> Action item
Search the material below for the word "agent". Copy every line that has it.

> Data supplied
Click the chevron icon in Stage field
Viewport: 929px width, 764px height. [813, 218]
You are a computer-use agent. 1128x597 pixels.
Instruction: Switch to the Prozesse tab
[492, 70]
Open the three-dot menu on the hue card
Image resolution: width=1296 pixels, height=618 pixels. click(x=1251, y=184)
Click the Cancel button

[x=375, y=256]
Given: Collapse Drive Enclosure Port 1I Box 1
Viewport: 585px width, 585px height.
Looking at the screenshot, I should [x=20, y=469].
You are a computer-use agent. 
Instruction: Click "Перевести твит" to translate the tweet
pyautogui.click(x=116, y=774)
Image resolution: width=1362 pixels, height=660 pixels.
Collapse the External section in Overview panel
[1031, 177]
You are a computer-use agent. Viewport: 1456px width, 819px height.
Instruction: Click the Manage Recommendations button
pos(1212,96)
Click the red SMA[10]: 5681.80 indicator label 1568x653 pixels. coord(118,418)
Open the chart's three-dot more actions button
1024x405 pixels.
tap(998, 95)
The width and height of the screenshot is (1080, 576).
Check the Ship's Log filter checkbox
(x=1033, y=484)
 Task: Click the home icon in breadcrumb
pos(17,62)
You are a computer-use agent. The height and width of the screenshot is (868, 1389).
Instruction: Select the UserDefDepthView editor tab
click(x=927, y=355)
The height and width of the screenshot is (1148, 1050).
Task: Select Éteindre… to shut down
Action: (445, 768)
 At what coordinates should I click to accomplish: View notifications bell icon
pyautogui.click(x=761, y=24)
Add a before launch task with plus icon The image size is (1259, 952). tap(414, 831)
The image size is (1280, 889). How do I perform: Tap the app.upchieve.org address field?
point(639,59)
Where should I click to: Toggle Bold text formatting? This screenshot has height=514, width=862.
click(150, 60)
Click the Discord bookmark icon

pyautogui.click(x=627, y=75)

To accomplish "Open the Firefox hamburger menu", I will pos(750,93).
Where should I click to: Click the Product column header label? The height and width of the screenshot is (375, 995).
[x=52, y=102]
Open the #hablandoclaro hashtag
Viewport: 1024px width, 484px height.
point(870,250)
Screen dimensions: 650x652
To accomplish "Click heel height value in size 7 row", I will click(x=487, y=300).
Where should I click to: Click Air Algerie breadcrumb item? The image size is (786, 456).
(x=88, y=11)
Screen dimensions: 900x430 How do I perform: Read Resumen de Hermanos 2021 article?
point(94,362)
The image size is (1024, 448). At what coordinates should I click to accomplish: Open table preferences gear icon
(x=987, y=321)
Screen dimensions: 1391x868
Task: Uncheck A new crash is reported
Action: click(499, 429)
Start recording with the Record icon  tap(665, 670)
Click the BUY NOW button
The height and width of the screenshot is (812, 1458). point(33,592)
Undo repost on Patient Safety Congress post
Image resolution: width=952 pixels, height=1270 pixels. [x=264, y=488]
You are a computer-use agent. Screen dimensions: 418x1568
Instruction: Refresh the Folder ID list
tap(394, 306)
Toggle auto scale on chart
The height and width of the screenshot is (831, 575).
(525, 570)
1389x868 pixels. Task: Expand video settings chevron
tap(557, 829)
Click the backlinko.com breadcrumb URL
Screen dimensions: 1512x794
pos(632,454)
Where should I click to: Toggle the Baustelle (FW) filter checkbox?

> Written response
You are a computer-use agent. 1128x597 pixels.
You are a computer-use agent. 
You are a computer-use agent. Viewport: 1456px width, 819px height.
You are a computer-use agent. The height and width of the screenshot is (868, 1389).
You are a computer-use agent. Screen dimensions: 418x1568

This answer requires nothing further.